Mimarları yanılsa da demokrasi tarihine kara bir leke olarak geçen 28 Şubat süreci, yıl dönümünde bir kez daha sorgulanıyor. On binlerce mağduru ve ekonomiye verdiği milyarlarca liralık zarar hiç unutulmadı ve unutulmayacak. Yaralar zor da olsa sarıldı, yargı o dönemi soruşturmaya başladı.
O dönemde yaşananların kısa özeti şöyle...
ÇİLLER-ERBAKAN’IN EL SIKIŞMASI SONRASI KORKU SENARYOLARI ÜRETİLDİ
Halk 1995 genel seçimlerinde partilere tek başına iktidar şansı tanımadı. Uzun süren arayışlardan sonra Çiller ile Erbakan el sıkıştı. Artık başbakan Erbakan`dı. 54`üncü hükumetle birlikte korku senaryoları da bir bir sahnelenmeye başladı. Başrol oyuncuları her gün farklı skandallara imza atıyordu.
ÇAKIR: “İŞİN SİVİL AYAĞI BELKİ ASKERDEN ÇOK DAHA FAZLADIR”
Gazeteci-Yazar Ruşen Çakır, o günlerde yaşananlarla ilgili olarak, "28 Şubat kolektif bir olaydır. İşin sivil ayağı belki askerden çok daha fazladır" dedi.

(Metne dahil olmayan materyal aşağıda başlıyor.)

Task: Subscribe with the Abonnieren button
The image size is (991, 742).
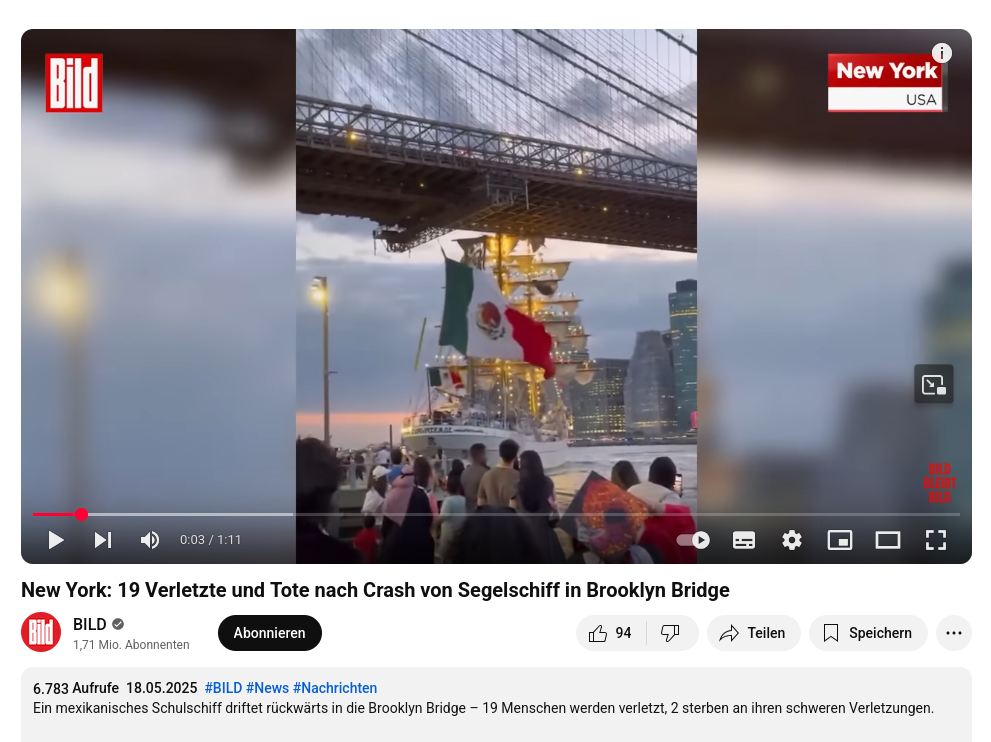Action: pyautogui.click(x=270, y=633)

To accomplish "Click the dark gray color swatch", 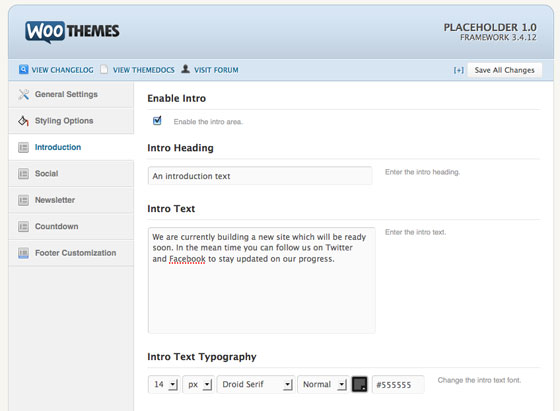I will pos(360,384).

“İRTİCA KORKUSU” POMPALANDI
Korku senaryolarıyla ilgili her gün ekranlarda haberler yapılıyor, gazetelere manşetler atılıyordu. Muhalefet, sendikalar, iş dünyası aynı korkulardan bahsediyordu. O korkunun adı "İrtica"ydı.
Gazeteci Yazar Haluk Şahin, o dönemde medyada işlenen senaryolarla ilgili şunları söyledi:
"İşte imam hatip liseleri şu anda şu kadar mezun veriyor, filanca yıl geldiğinde şu kadar imam hatip mezunu olacak, yeşil sermaye şuralarda şöyle gelişiyor, şu kadar yıl sonra toplumun bütün kesimleri için projeksiyon yapıyorlardı."
FİŞLEMELER VE GÖREVDEN UZAKLAŞTIRMALAR
Olayları fişlemeler takip etti. Akademisyenler, subaylar ve yöneticiler görevlerinden uzaklaştırıldı. Meslek liselerinin ortaokul kısımları kapandı. Bazı öğrencilerin üniversitelere girişi, katsayı uygulaması ile engellendi.
DEMOKRASİYE BALANS AYARI
Demokrasiye balans ayarı tanklarla yapıldı. Bu çerçevede Ankara Sincan`da tanklarla geçiş yapıldı.
TARİH 28 ŞUBAT 1997
En uzun Milli Güvenlik Kurulu toplantısının ardından Başbakan Necmetin Erbakan`a yapılan baskılar iyice arttı.
VE 28 ŞUBATÇILARIN İSTEDİĞİ OLDU
Sonunda 28 Şubatçıların istediği oldu, Başbakan Erbakan istifa etti. Bu istifayla birlikte, korku senaryoları yerini siyaset mühendisliğine bıraktı.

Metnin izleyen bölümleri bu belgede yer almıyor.